The Radical Moderation of Judge Ruth Ginsburg

TRB

June 25, 1993|By TRB

WASHINGTON — Washington. -- Judge Ruth Bader Ginsburg, we're told, is a ''moderate.'' Indeed, Judge Ginsburg tells us herself.

In her now-famous lecture at New York University, she practically foams at the mouth with moderation. An ''effective judge,'' she says, ''will speak in a moderate and restrained voice.'' Rather than issuing ''extravagant and divisive'' decisions such as Roe v. Wade, the courts should move ''modestly,'' one case at a time.

Can there be anything wrong with this? If, like me, you think the Supreme Court has abused its anti-majoritarian mandate -- and that Roe is Exhibit A -- then Judge Ginsburg's moderation seems almost exciting. At least that's what I thought before I actually read what she has written about Roe. Now I'm not so sure.

What does Judge Ginsburg say about Roe? She points out that in 1973, when the decision was handed down, state abortion laws were being liberalized. Nevertheless, the court issued an ''extravagant'' opinion that specified in detail just what restrictions on abortion would be permissible at which stage of pregnancy (with virtually none allowed in the first trimester).

Judge Ginsburg suggests she would have done it differently. Roe, she points out, tested an extreme Texas law that made abortion a crime unless it was a ''life-saving procedure'' on behalf of the pregnant woman. Judge Ginsburg would have simply stricken down this law, and left open the question of whether less extreme restrictions might be constitutional. This, she implies, would have avoided the ''backlash'' created by Roe.

Judge Ginsburg would also change the substantive basis of Roe. The court stretched the concept of ''privacy'' to cover abortion, but the judge clearly prefers to talk about the ''equal protection'' clause. The ''disadvantageous treatment of a woman because of her . . . reproductive choice is a paradigm case of discrimination on the basis of sex,'' she suggests.

All this second-guessing has alarmed Roe supporters. But it should also alarm Roe's critics. Judge Ginsburg, after all, does not make any substantive criticism of the ruling. She doesn't argue that ''privacy'' isn't in the Constitution or that ''privacy'' doesn't include abortion. She doesn't claim the court usurped what should be a democratic decision. Her argument is entirely result-oriented.

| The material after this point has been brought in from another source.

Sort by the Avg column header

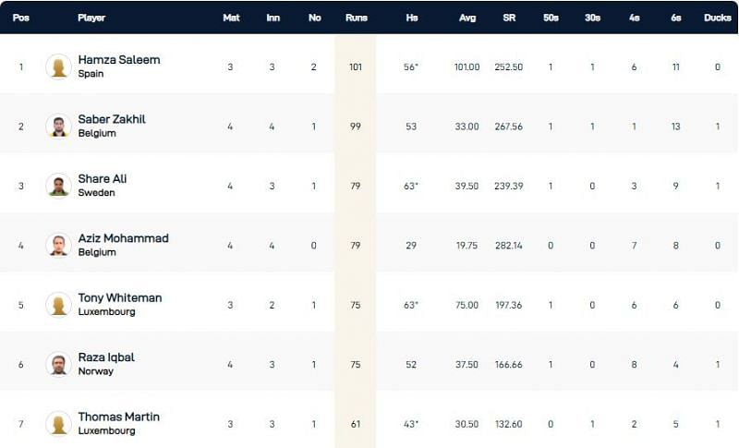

She says that if the court had been more ''modest'' and deferential it could have achieved the results she wants without all the fuss. There is the nagging suspicion that if the state legislatures refused to play their assigned role in her ''dialogue,'' the judge would have come up with some less ''modest'' way to help them ''catch up with a changed world.''

Nor is her equal-protection argument a ''moderate'' theory. This approach has been advertised as a way to achieve the results of Roe without judicial imperialism. The words ''equal protection,'' after all, are in the Constitution. The equal-protection theory, it seems, will please feminists, satisfy strict constructionists and cook dinner for 12. Alas, it doesn't.

In reality, there are two equal-protection arguments. One, advanced by Cass Sunstein in his new book, ''The Partial Constitution, is based on an ''admittedly imperfect'' analogy. Prohibiting abortion, Mr. Sunstein argues, requires women but not men to use their bodies to help vulnerable young beings. For example, men are not required to donate kidneys even when that is the only way to save their children's lives. ''It is akin to a law requiring blacks, but not whites, to [give] blood donations.''

The argument is relatively modest. Mr. Sunstein's objection could arguably be satisfied by equalizing the burden -- by imposing various physical duties (e.g., to donate blood) on fathers as well as mothers.

But Judge Ginsburg doesn't make this argument. She claims that anti-abortion laws violate a woman's ability ''to participate equally in the economic and social life of the Nation.'' Here is a principle with truly immodest implications.

It could be used to argue that abortion must be subsidized by the state as well as permitted (otherwise pregnancy will impose a ''life'' handicap on women who can't afford abortions). It could justify affirmative discrimination designed to compensate women for the extra burden of child-rearing. It could even be used to strike down laws that are non-discriminatory on their face but that don't make allowances for women's reproductive disadvantage. (Is the 40-hour week unconstitutional?)

Would Judge Ginsburg buy these arguments? She strongly implies that she would require government funding of abortions -- hardly the ''moderate'' position. But we don't really know.

Her cautious, case-by-case approach, in this sense, appears less like congenital ''moderation'' than the tactics of a shrewd litigator. Why tip your hand by embracing Principle X in this year's case when it's Principle Y that might win the day for your client in next year's case? Better to plant the ''seeds'' of various expansive doctrines and harvest them later as needed.

By being ''moderate'' today, Judge Ginsburg frees herself to be immoderate tomorrow.